Supporters of the demonetization policy have (with or without accounting for all these harmful effects) argued that all together this is still a small price to pay for tackling the big problem of black money. As critics have pointed out, however, the note cancellation really won’t do much to fight tax evasion, corruption, or illicit commerce. It will hardly touch most “black wealth,” because the financially sophisticated already hold their illicit wealth in other forms: real estate, corporate shares, foreign bank balances, foreign currency notes, gold. The planned re-introduction of large notes will soon re-enable unreported large currency transactions. The tax system that invites evasion, and the political system that invites corruption, remain in place.
We tend to agree with Kelkar and Shah’s argument that the sensible ways to reduce the role of black money are through deregulation (fewer bribes to be paid in cash) and structural reform of India’s tax and capital controls system (fewer transactions to be hidden using cash). The wealth transfer to government may help to explain Prime Minister Modi’s enthusiasm for the currency cancellation and re-issue, despite its likely ineffectuality against black money.

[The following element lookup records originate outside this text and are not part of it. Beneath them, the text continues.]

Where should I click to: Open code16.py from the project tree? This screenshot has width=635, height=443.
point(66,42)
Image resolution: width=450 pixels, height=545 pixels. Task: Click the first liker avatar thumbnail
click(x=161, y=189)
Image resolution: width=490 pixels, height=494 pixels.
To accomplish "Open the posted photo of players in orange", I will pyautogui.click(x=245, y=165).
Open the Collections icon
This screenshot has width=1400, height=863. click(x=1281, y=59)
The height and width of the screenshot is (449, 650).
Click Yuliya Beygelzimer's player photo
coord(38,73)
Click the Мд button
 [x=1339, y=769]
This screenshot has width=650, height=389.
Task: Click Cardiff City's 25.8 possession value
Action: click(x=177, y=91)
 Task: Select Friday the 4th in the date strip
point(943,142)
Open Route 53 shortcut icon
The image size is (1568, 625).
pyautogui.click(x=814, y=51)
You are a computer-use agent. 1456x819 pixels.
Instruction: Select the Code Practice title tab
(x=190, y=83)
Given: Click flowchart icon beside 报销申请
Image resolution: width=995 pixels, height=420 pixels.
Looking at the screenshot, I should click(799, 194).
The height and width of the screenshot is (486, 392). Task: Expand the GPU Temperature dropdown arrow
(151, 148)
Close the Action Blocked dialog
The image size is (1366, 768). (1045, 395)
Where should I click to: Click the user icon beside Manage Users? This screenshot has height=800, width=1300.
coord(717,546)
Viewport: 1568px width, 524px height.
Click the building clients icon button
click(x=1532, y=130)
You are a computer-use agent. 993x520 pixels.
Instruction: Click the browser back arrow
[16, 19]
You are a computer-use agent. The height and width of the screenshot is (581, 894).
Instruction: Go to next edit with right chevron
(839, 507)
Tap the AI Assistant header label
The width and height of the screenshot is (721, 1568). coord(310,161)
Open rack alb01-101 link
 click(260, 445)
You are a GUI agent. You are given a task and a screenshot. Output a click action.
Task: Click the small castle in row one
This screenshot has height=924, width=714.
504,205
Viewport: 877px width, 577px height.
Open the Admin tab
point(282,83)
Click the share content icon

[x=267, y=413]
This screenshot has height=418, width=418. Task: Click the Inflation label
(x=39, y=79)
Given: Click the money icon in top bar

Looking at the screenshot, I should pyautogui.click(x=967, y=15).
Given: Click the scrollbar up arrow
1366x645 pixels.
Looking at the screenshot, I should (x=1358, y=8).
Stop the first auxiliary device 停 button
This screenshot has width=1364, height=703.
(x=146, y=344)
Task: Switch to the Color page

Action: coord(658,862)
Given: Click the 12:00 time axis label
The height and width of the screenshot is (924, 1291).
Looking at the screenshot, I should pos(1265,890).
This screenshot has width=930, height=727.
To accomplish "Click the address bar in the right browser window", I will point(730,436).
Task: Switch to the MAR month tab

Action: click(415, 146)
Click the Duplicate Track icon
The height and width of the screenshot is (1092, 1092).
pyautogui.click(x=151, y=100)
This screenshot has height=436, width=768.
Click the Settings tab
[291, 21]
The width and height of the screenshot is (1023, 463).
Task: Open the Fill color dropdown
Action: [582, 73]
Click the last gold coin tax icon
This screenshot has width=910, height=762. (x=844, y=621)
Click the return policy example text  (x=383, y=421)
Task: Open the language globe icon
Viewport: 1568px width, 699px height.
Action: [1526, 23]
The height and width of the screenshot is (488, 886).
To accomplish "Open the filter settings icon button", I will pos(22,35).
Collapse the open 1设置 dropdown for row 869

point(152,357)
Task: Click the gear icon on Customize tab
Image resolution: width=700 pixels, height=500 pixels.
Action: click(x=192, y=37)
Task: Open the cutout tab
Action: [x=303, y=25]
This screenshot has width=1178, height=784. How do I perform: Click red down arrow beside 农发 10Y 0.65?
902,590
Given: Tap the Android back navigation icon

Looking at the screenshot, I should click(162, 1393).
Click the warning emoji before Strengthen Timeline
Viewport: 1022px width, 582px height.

Lawrence H. White is a senior fellow at the Cato Institute, and professor of economics at George Mason University since 2009. An expert on banking and monetary policy, he is the author of The Clash of Economic Ideas (Cambridge University Press, 2012), The Theory of Monetary Institutions (Basil Blackwell, 1999), Free Banking in Britain (2nd ed., Institute of Economic Affairs, 1995), and Competition and Currency (NYU Press, 1989).
Shruti Rajagopalan is an Assistant Professor in Economics at Purchase College, State University of New York, and Fellow at the Classical Liberal Institute, New York University Law School.